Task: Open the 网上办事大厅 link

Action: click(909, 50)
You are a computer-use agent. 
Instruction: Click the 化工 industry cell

--

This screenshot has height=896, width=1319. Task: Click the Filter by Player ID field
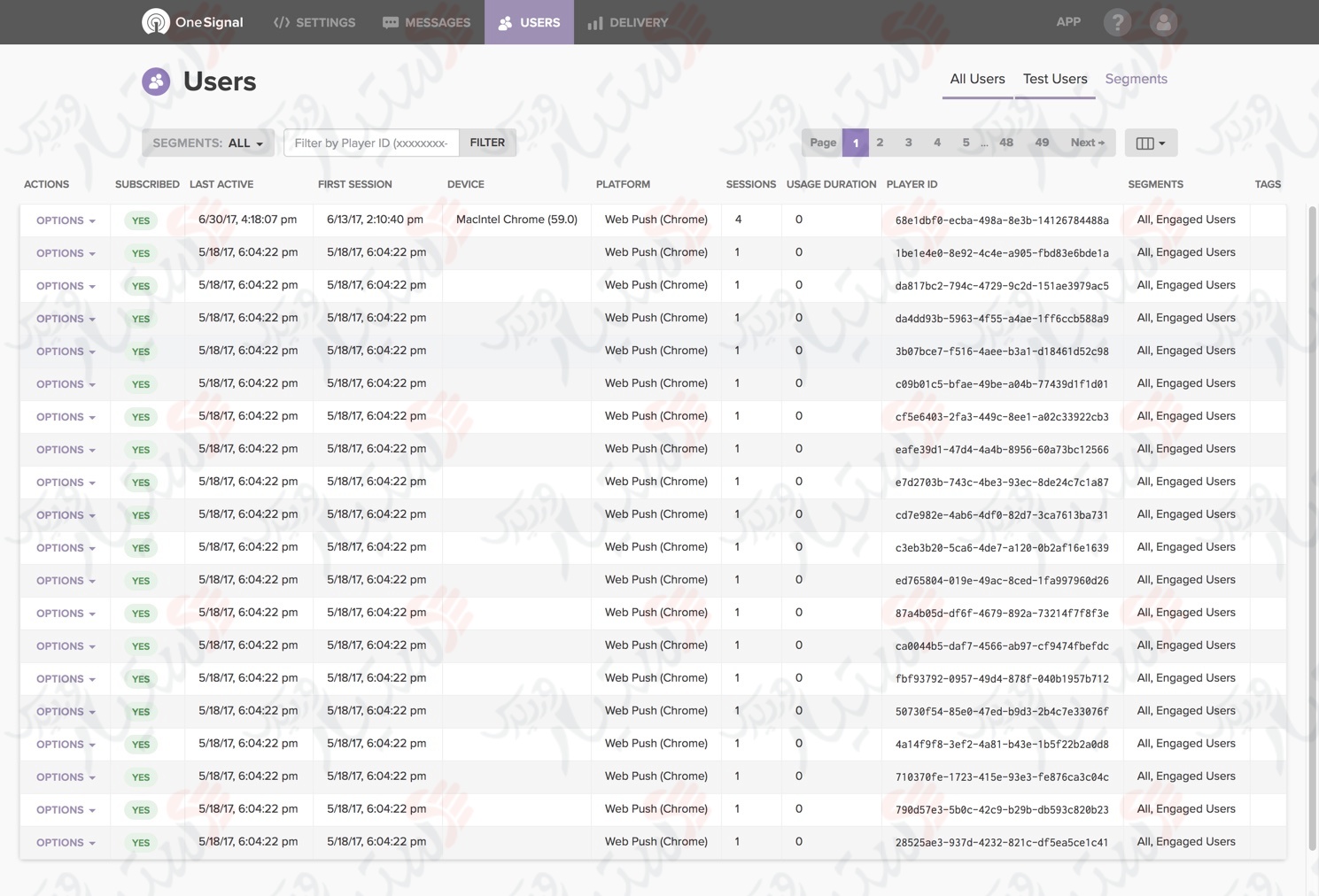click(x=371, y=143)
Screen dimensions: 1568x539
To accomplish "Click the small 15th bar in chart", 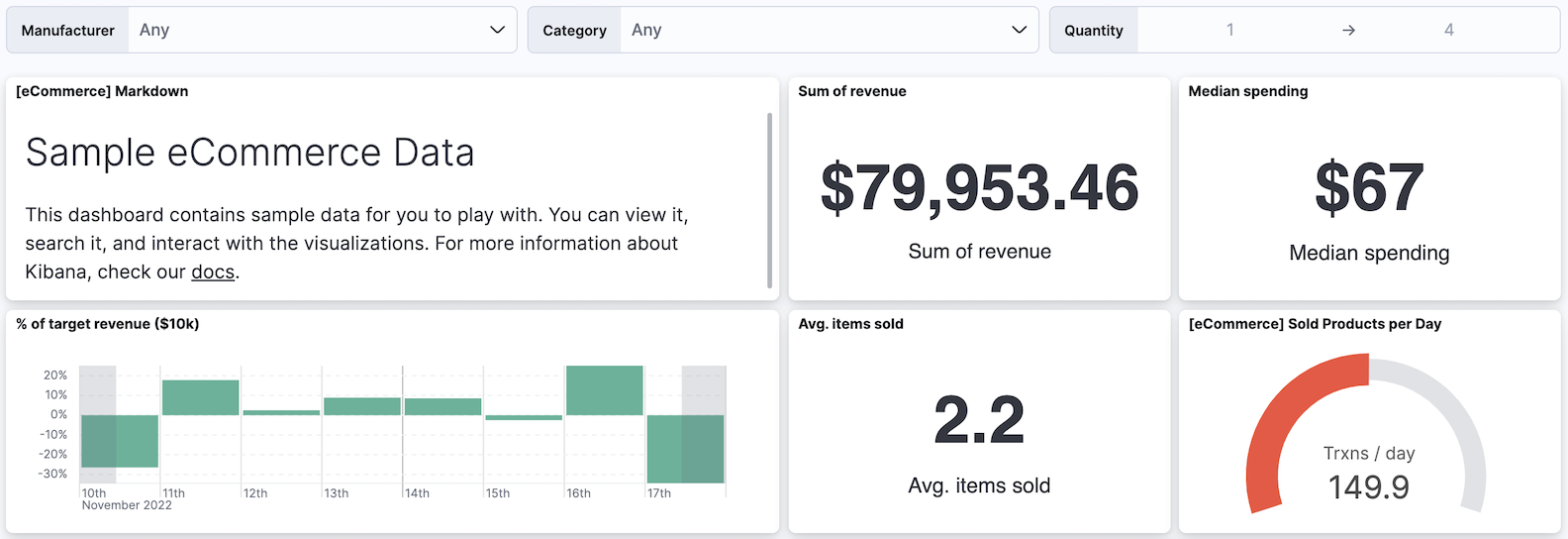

==

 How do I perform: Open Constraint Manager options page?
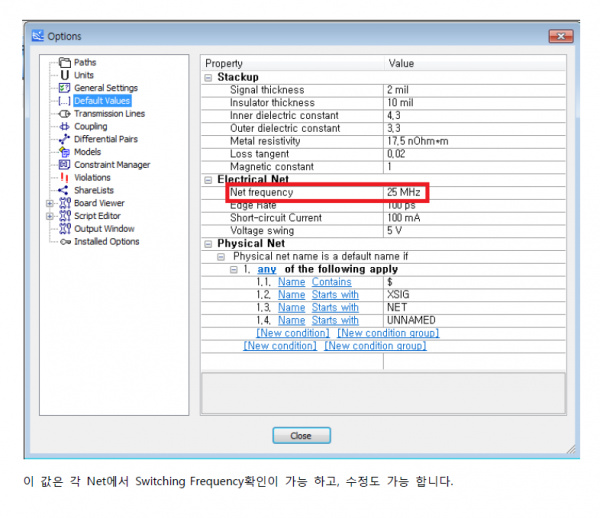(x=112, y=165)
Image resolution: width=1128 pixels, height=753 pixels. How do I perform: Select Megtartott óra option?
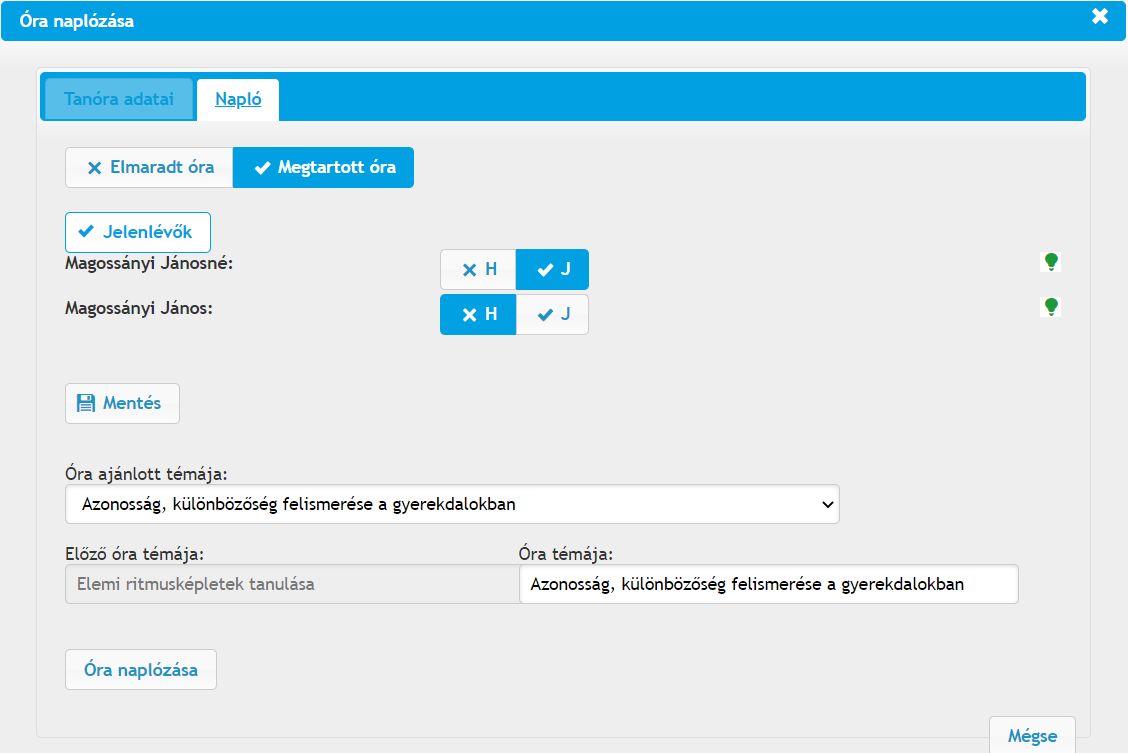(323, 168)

How to complete this task
The entries above hold the needed span. Transcribe exactly the lines from the one with "Task: Open the 网上办事大厅 link" to the one with "Instruction: Click the 化工 industry cell", both included.

Result for this task
Task: Open the 网上办事大厅 link

Action: click(909, 50)
You are a computer-use agent. 
Instruction: Click the 化工 industry cell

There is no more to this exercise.